L’internaute est impatient. C’est l’accès immédiat à l’information qui constitue, sans doute, le premier défi à relever. Alliant, un courtier américain, a développé une plateforme web à destination de ses clients, de façon à ce qu’ils retrouvent par eux-mêmes et sans délai toutes les informations sur leurs contrats, leurs données… Une bonne façon d’offrir à ses clients plus de services, plus vite, tout en réservant le temps d’échange avec les conseillers à des sujets à plus forte valeur ajoutée.

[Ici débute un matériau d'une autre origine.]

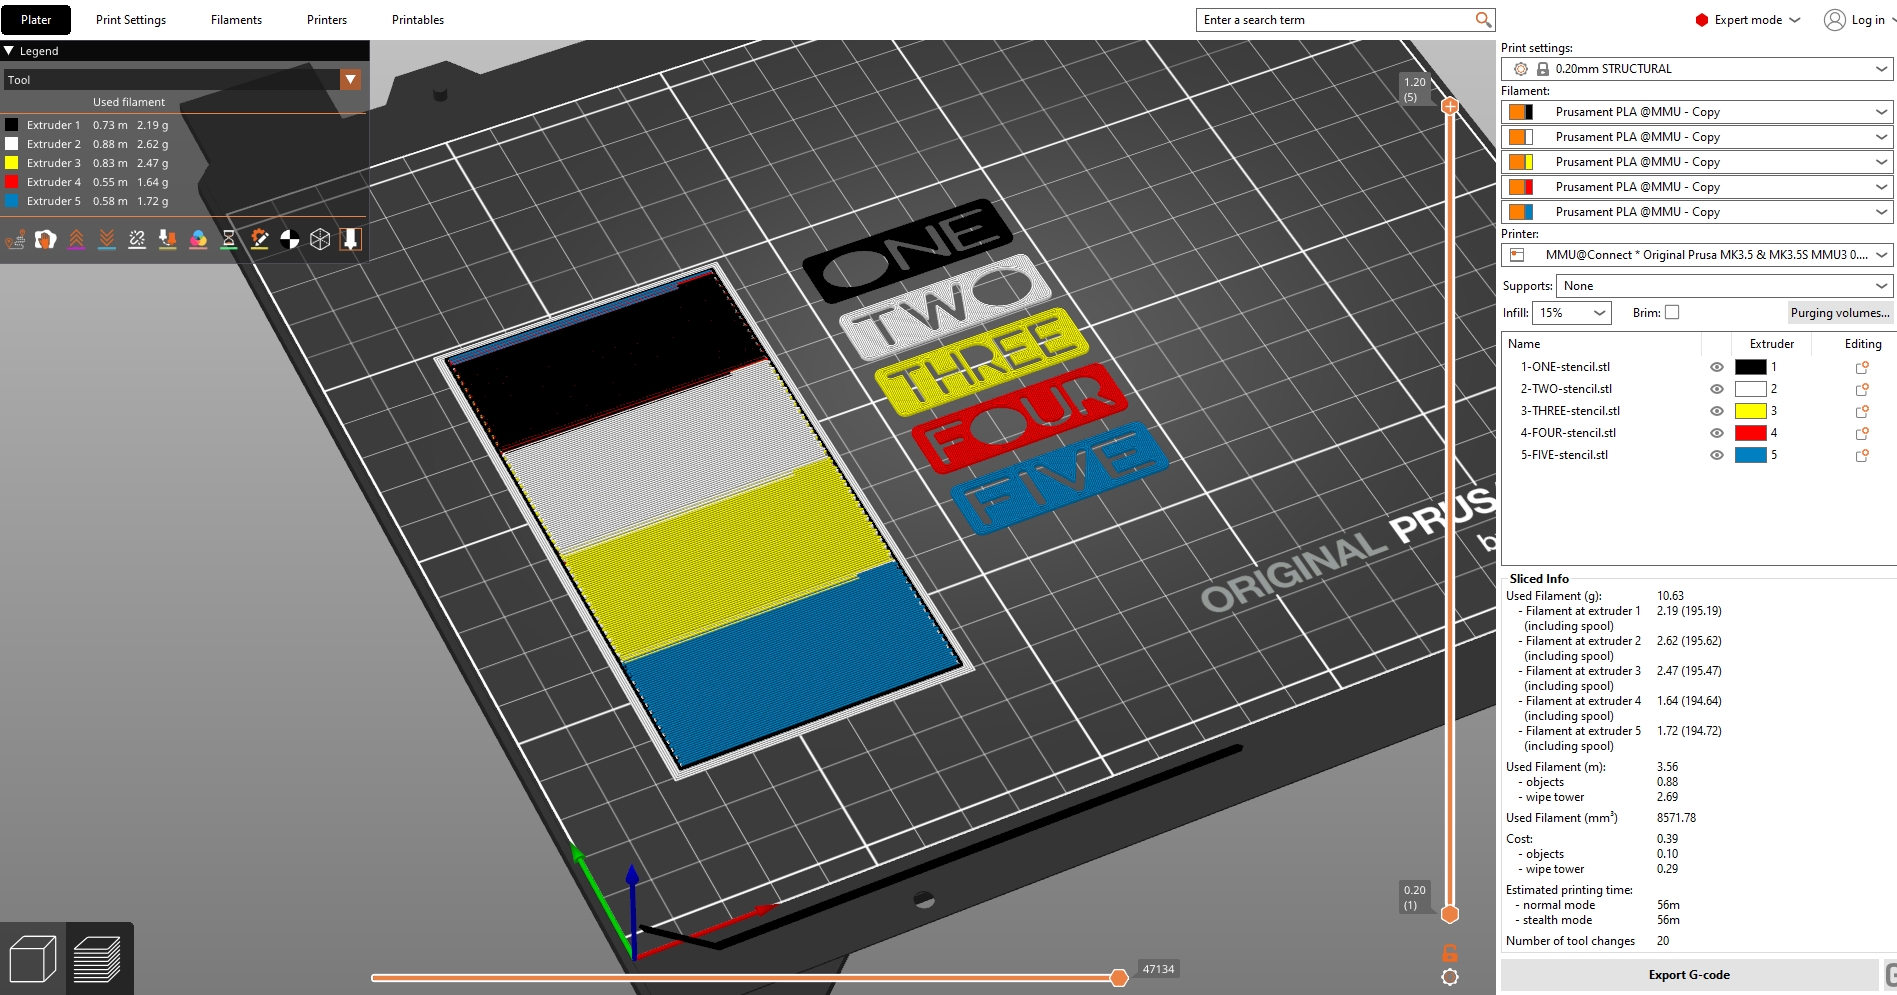
Task: Open the Filaments tab
Action: click(x=236, y=20)
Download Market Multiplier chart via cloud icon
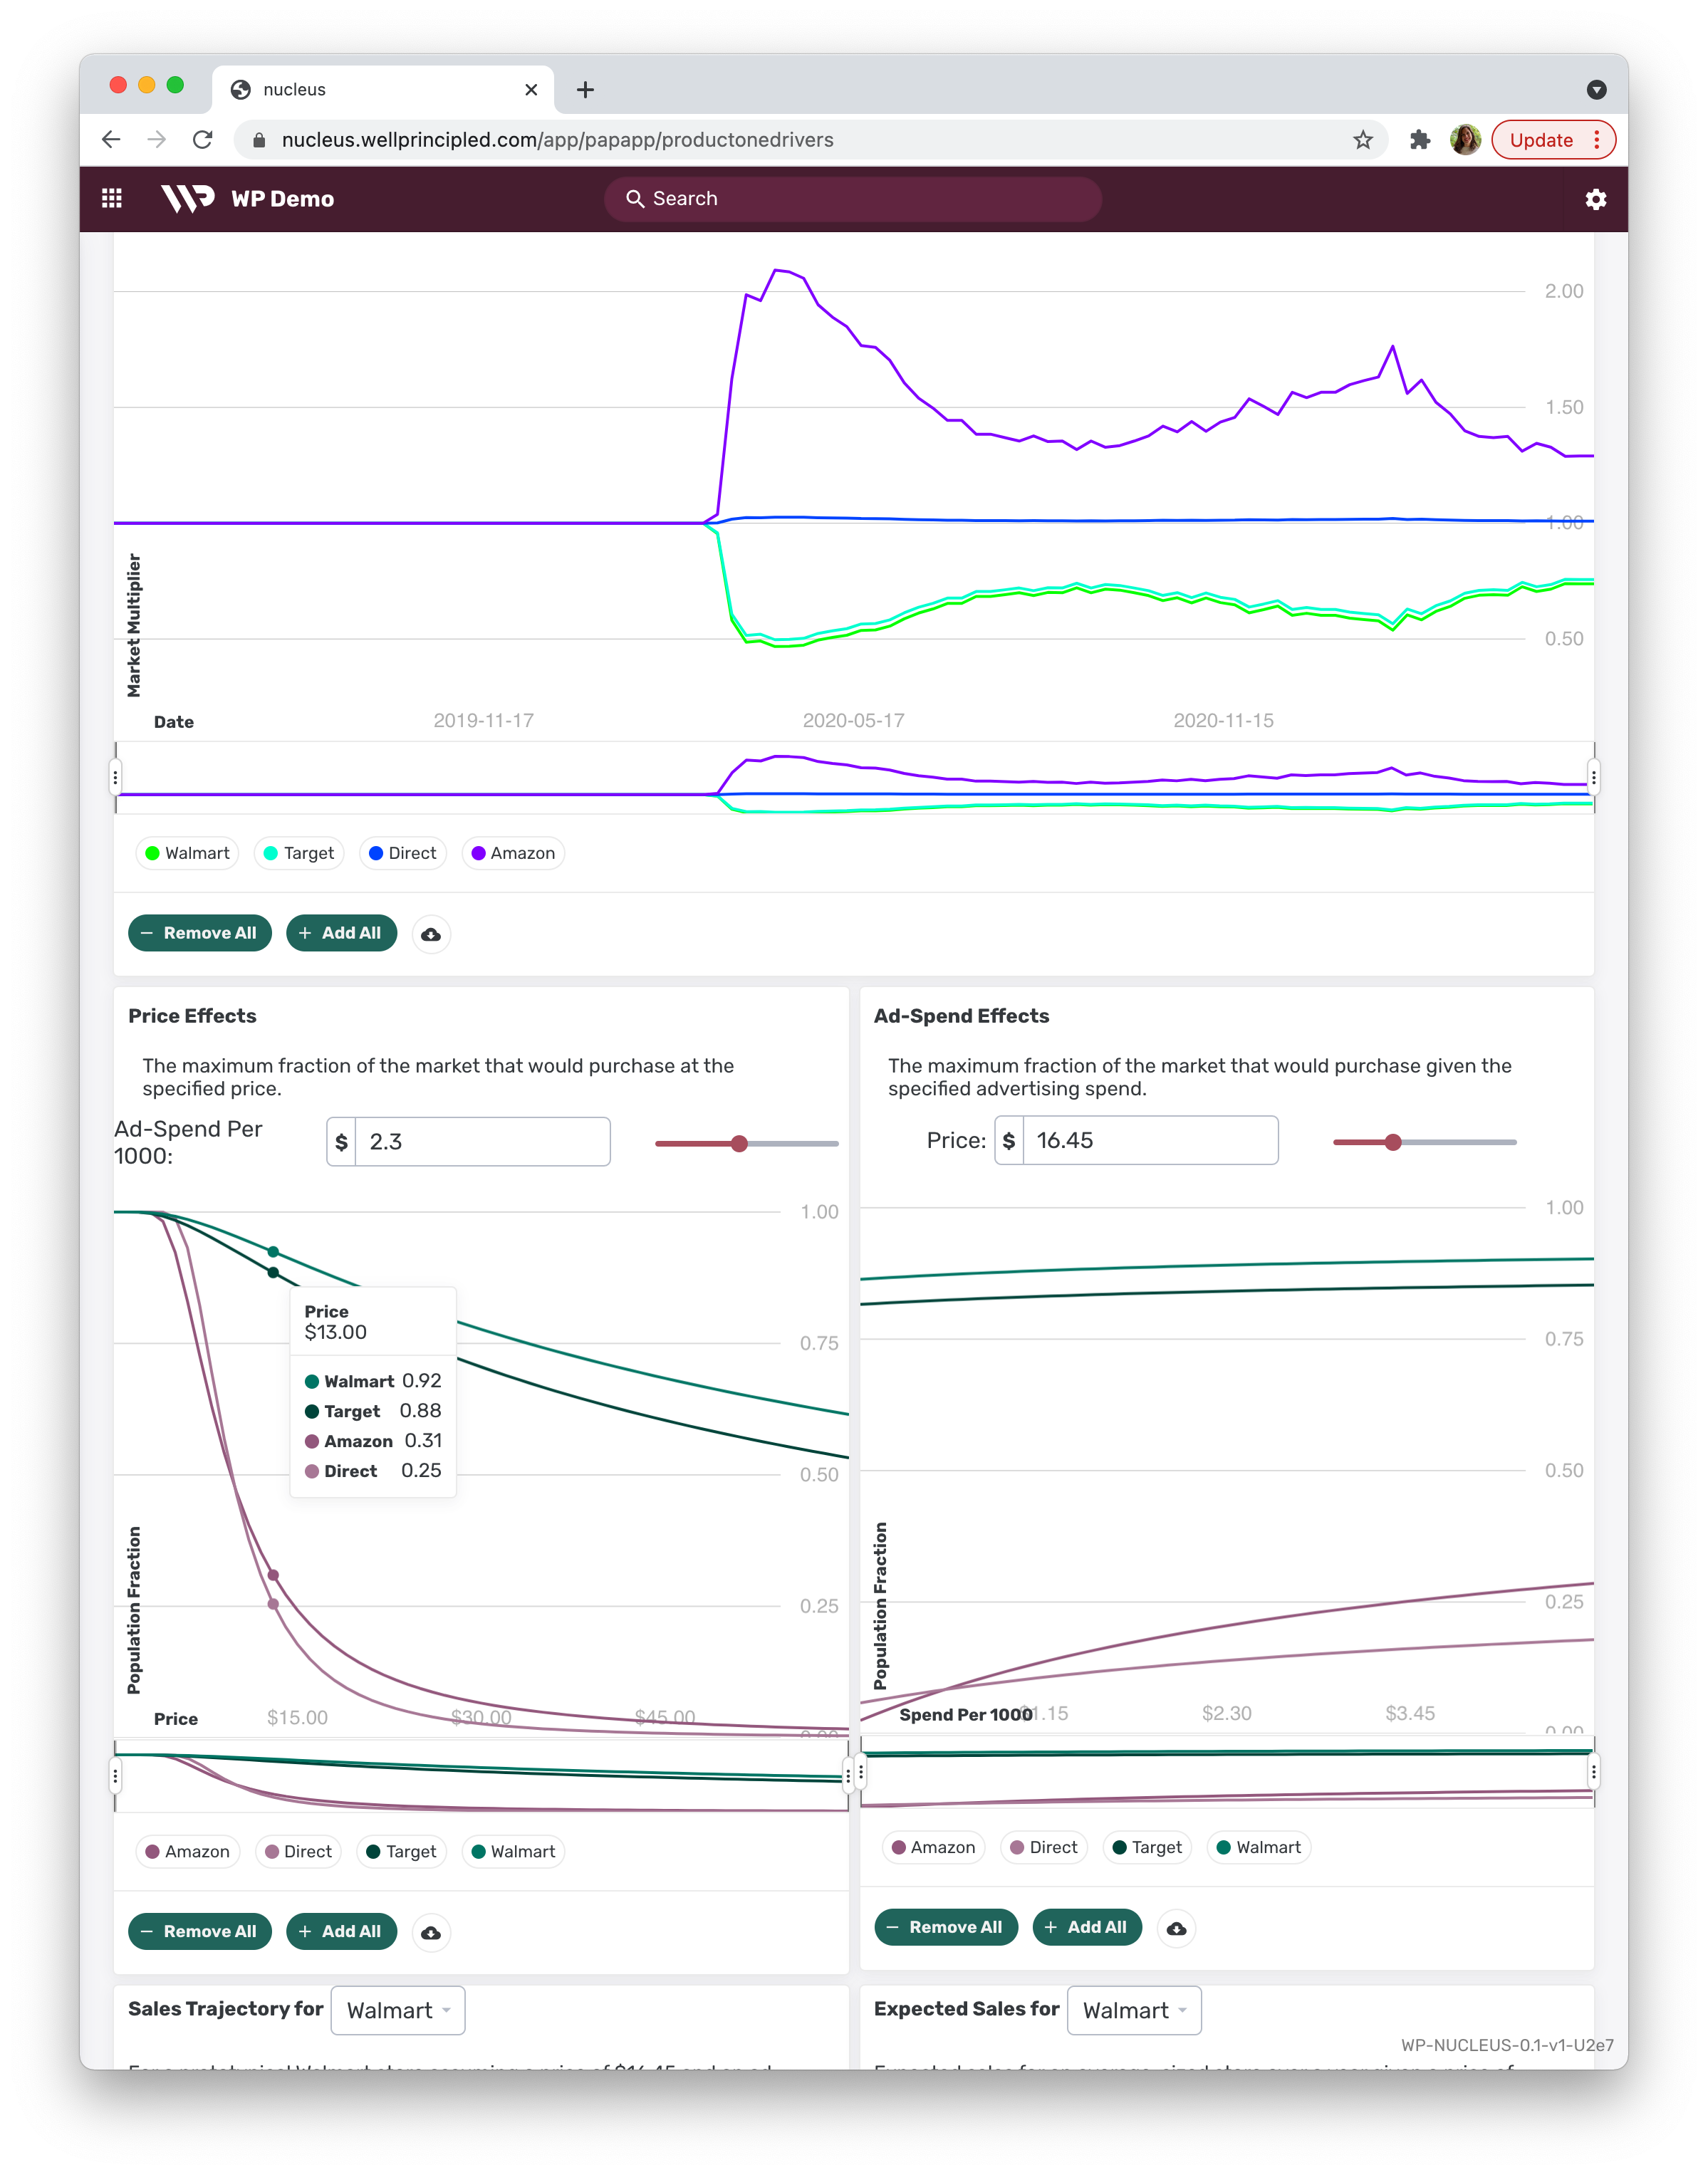1708x2175 pixels. click(x=431, y=934)
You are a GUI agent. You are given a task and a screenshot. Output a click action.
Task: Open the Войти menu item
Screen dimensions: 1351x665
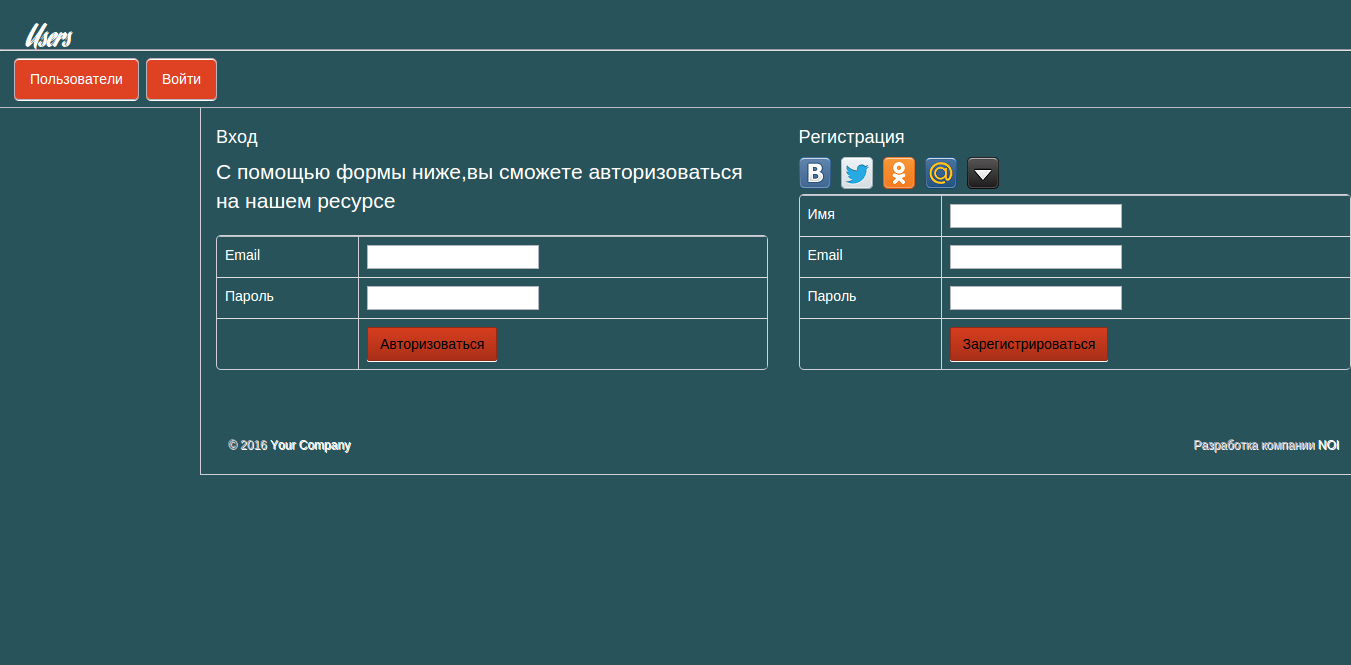[181, 80]
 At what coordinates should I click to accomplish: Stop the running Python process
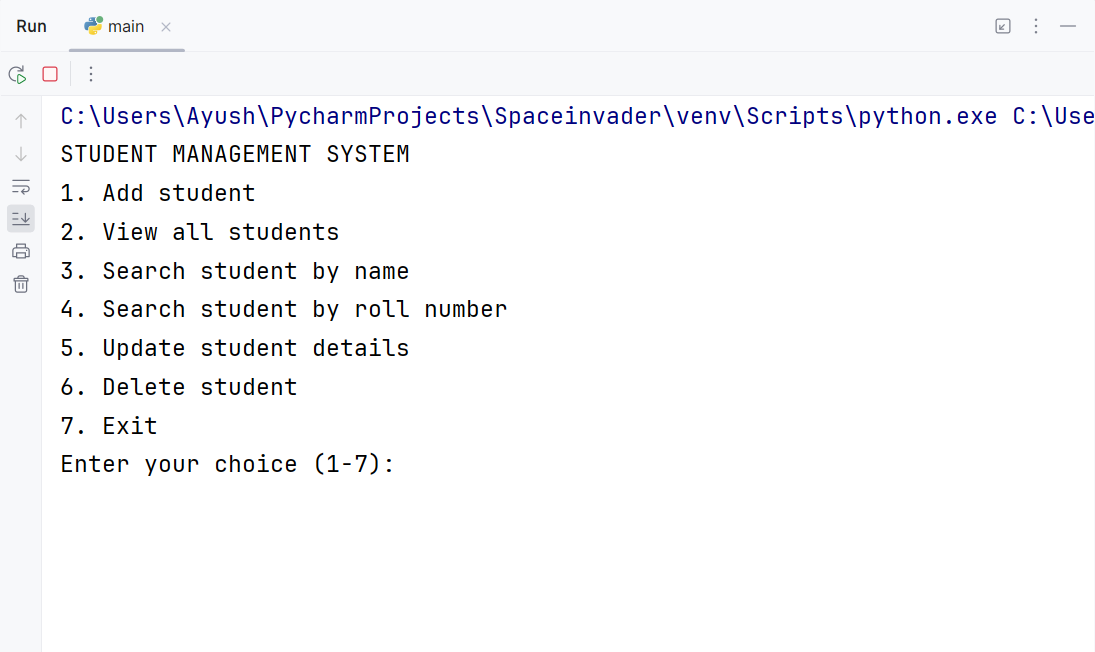coord(49,74)
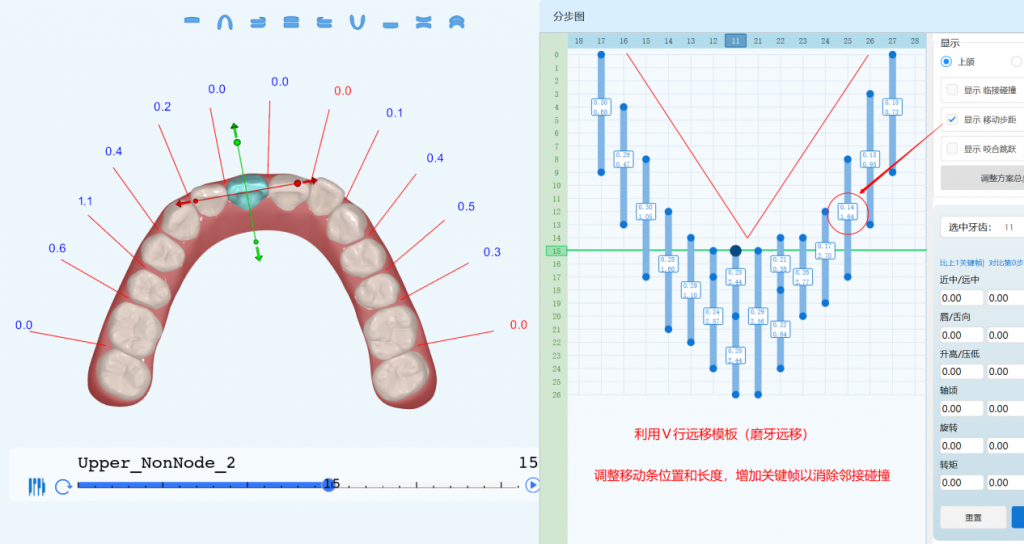Uncheck the 显示 移动步距 checkbox

[x=952, y=120]
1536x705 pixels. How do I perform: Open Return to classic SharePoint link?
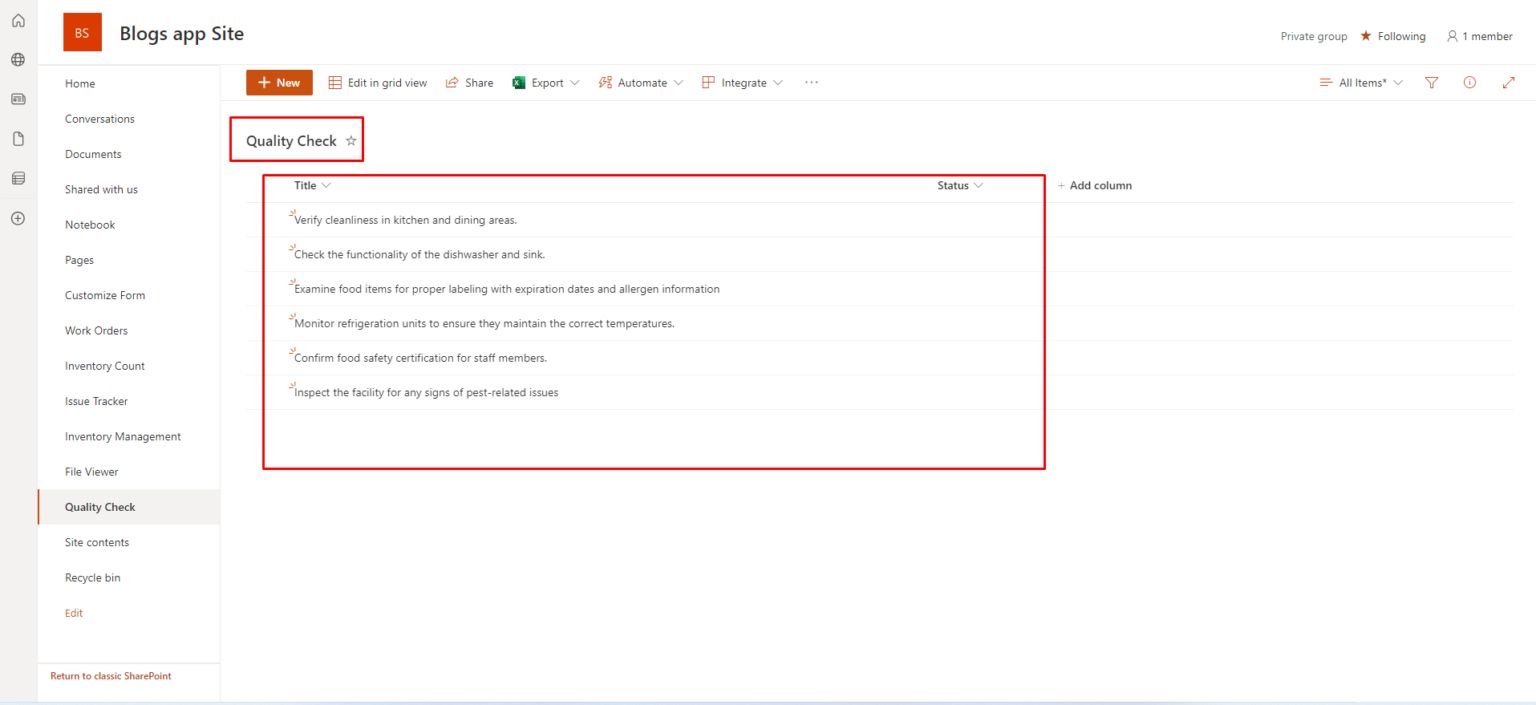click(110, 675)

Le représentant de Punter Southall, une entreprise anglaise d’actuariat, a plutôt insisté sur les opportunités d’innovation induites par les nouvelles technologies. Promoteur de son propre produit d’assurance, Punter Southall propose une réduction significative des cotisations aux entreprises dont les salariés, équipés d’un tracker d’activité connecté, font plus de 10.000 pas par jour !

 

Echanges interculturels autour de la prévention santé

 

Le rassemblement des membres d’Asinta est également l’occasion de prendre de la hauteur sur son métier et de découvrir les spécificités culturelles et réglementaires des autres pays. La présentation de la nouvelle offre GPS Gerep Prévention Santé – a ainsi été axée sur les adaptations, typiquement françaises, apportées à un outil d’assistance aux salariés, qui est déjà courant aux Etats-Unis. La réticence des salariés français à se faire accompagner ou le besoin impérieux du management d’évaluer le dispositif ont beaucoup étonné outre-Atlantique. Rendez-vous est donc pris pour le bilan de la nouvelle offre de prévention santé de Gerep, un an après son lancement, à l’occasion du prochain rassemblement Asinta qui se tiendra à New York en 2016.

HR Speaks 2015 : le well being a l’honneur chez General Electric

Posté le 19 juin 2015

Pour le lancement de son offre GPS (Gerep Prévention Santé), Gerep a invité le docteur Dan Bensadoun, Directeur médical EMEA (Europe Moyen-Orient, Afrique) chez General Electric à partager, lors des HR Speaks 2015, son expérience et sa vision de  la prévention santé. Un plaidoyer sincère et avisé en faveur du développement des stratégies de global wellness en entreprise.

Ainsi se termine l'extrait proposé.